Joanne Benjamin finds mood among Russian youth upbeat

By Jeff Kearns

Boris Yeltsin. The ruble. Mir.

Even Russia's icons seem to be falling apart. As the country struggles to keep itself from capsizing in the choppy waters of the global economy, the headlines from Moscow tell tales of a manic-depressive stock market, sky-high interest rates and a serious hemorrhage of foreign capital.

But Joanne Benjamin, back from a weeklong trip to St. Petersburg and Moscow, says the mood there was much different than the one she expected to find.

"A lot of younger people are really excited about what's happening, the future and what it might mean for the country," she says. "They're really interested in change."

Benjamin, who teaches economics and government at Los Gatos High School (and is a fourth-term Town Council member) was one of nine Americans who visited the country in late May. The trip was organized by the National Council on Economic Education and funded by the U.S. Department of Education. Now that she's back, Benjamin will make presentations to service clubs and put on workshops for teachers on economic education.

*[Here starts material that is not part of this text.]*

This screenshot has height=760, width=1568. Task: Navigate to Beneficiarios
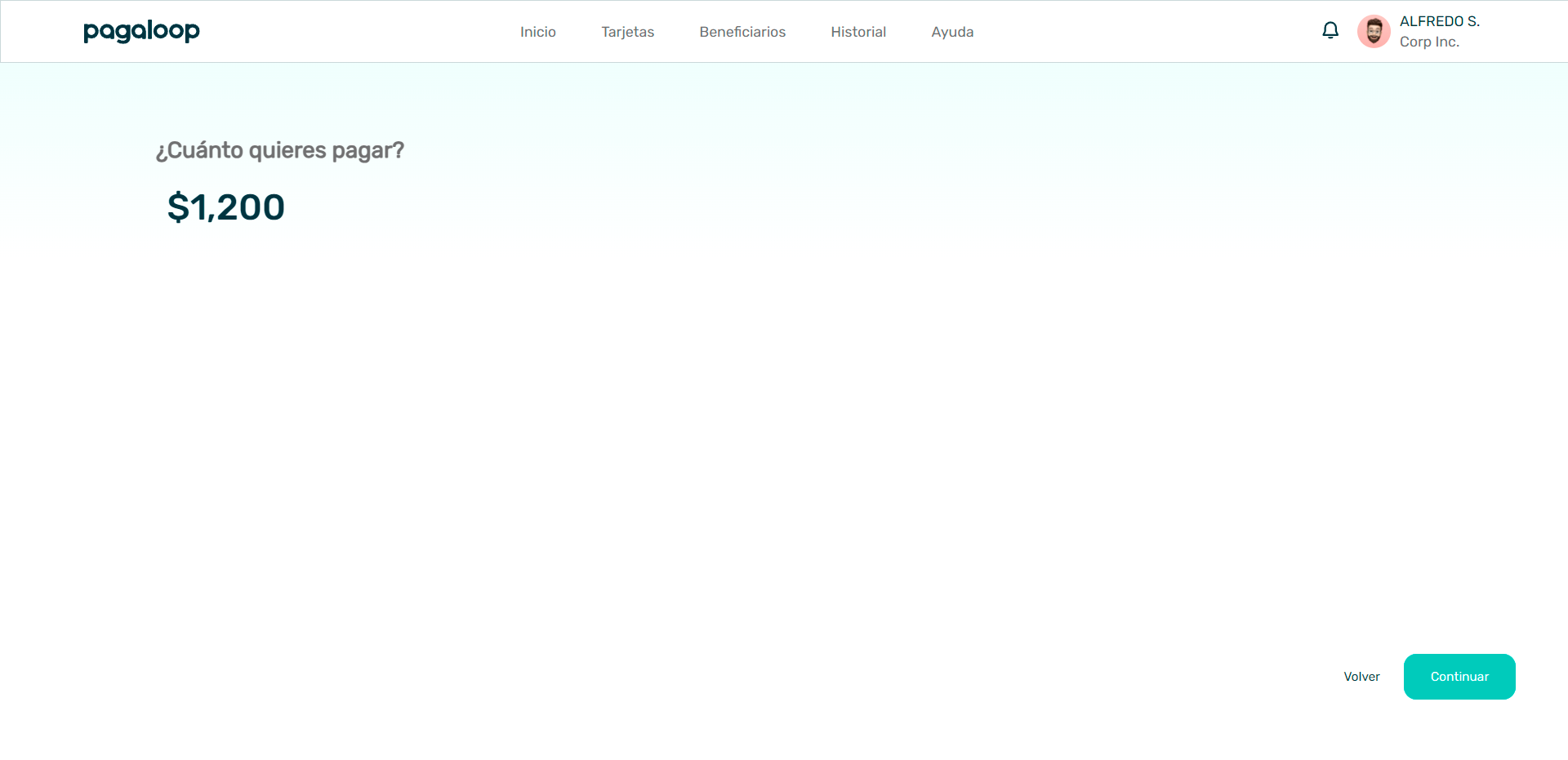pyautogui.click(x=742, y=32)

Benjamin was one of three high school teachers on the trip, along with five college professors and a coordinator from the center. With a translator, she taught several classes on the basics of trade to fifth-graders in St. Petersburg, and more complex economic lessons in English to 10th-grade Muscovites.

The fifth-graders were unimpressed by a toy magnet until they saw that it stuck to things. They traded toys for trinkets and soon found out that one cool toy could be traded for two trinkets.

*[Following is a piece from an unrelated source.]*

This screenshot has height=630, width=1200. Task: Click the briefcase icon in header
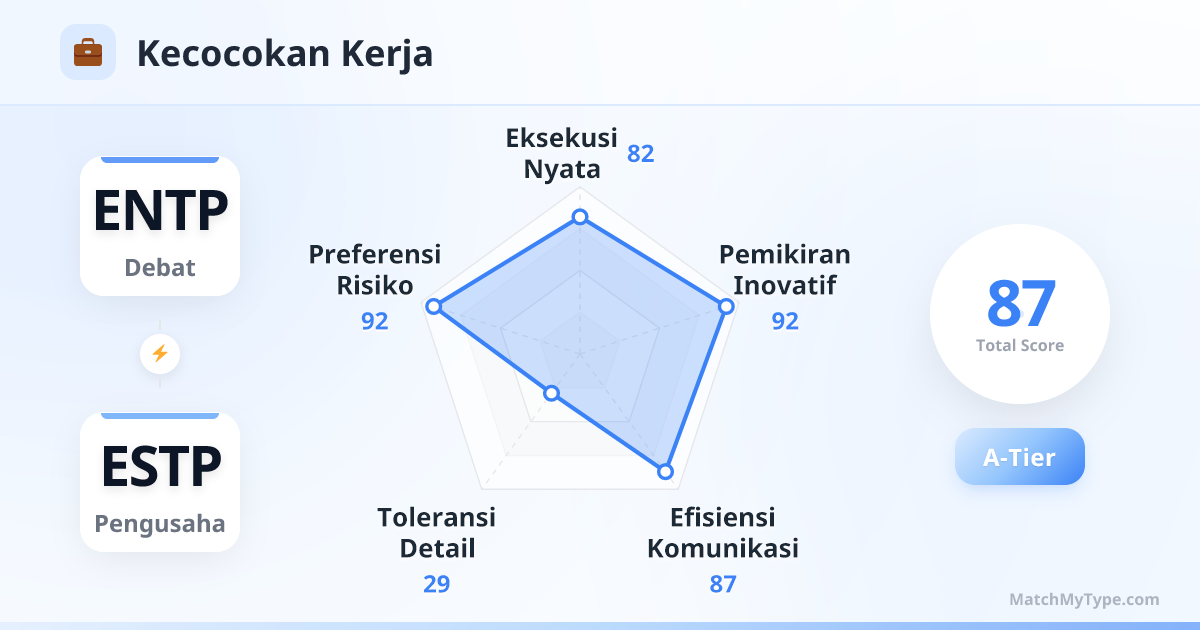click(x=88, y=52)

The council's exchange program is part of a U.S.-Russian partnership between economics teachers and various economic-education centers in both countries. Its goal is to help teachers develop materials and curricula, and to promote economic education.

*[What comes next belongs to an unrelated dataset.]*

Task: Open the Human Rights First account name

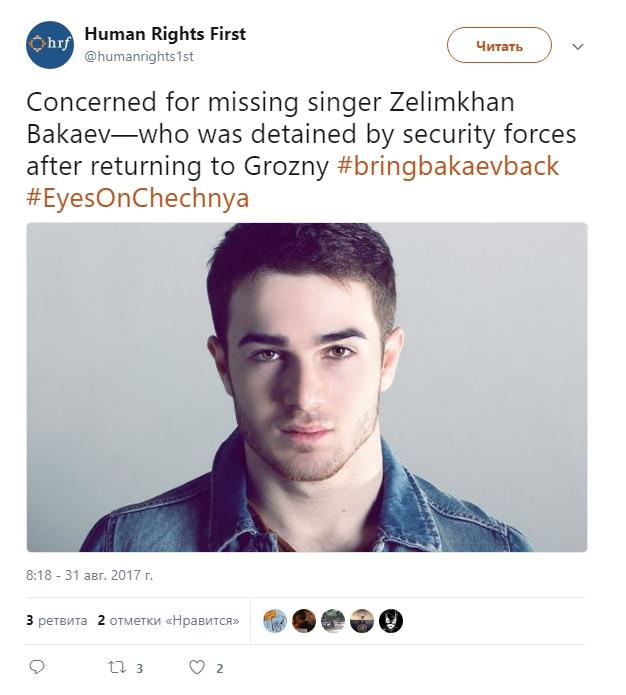Action: click(165, 34)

The group toured banks, schools and businesses when its members weren't putting on workshops or meeting with Russian teachers.

At one bank housed in a converted warehouse, after passing through metal detectors and a credential check, the group met the young bankers who ran the operation. "They were really into computers and the market economy," Benjamin says, "but they knew that if they wanted that kind of economy, first you have to educate the kids."

Many of the young people she met were sold on the idea of creating a new Russia with a working, market-based economy, but their impetus was their parent's generation.

During the hyperinflation that followed the Soviet breakup, many older Russians lost all of their savings, and people on fixed incomes didn't have enough to live. Many weren't used to having choices. And economics had never been taught in Soviet schools, just political economics, which parroted the Communist party's dictates on what people should know about the economy.

Benjamin made a point to ask the people she met--both young and old--about their attitudes toward Americans during the Cold War. "Did you hate us or fear us?" she asked. Everyone said they feared the U.S.

Alongside the ballet, the opera, the orchestra and the colorful, ornate summer and winter palaces built in St. Petersburg by the Romanovs, one of the highlights of the trip was a visit to the Russian Stock Exchange. The exchange, which deals mostly in commodities and futures, is located in the old Moscow post office. It's open for business 24 hours a day, seven days a week, and in a not-so-simple twist of fate, a leftover bust of Lenin surveys the scene from high above the floor.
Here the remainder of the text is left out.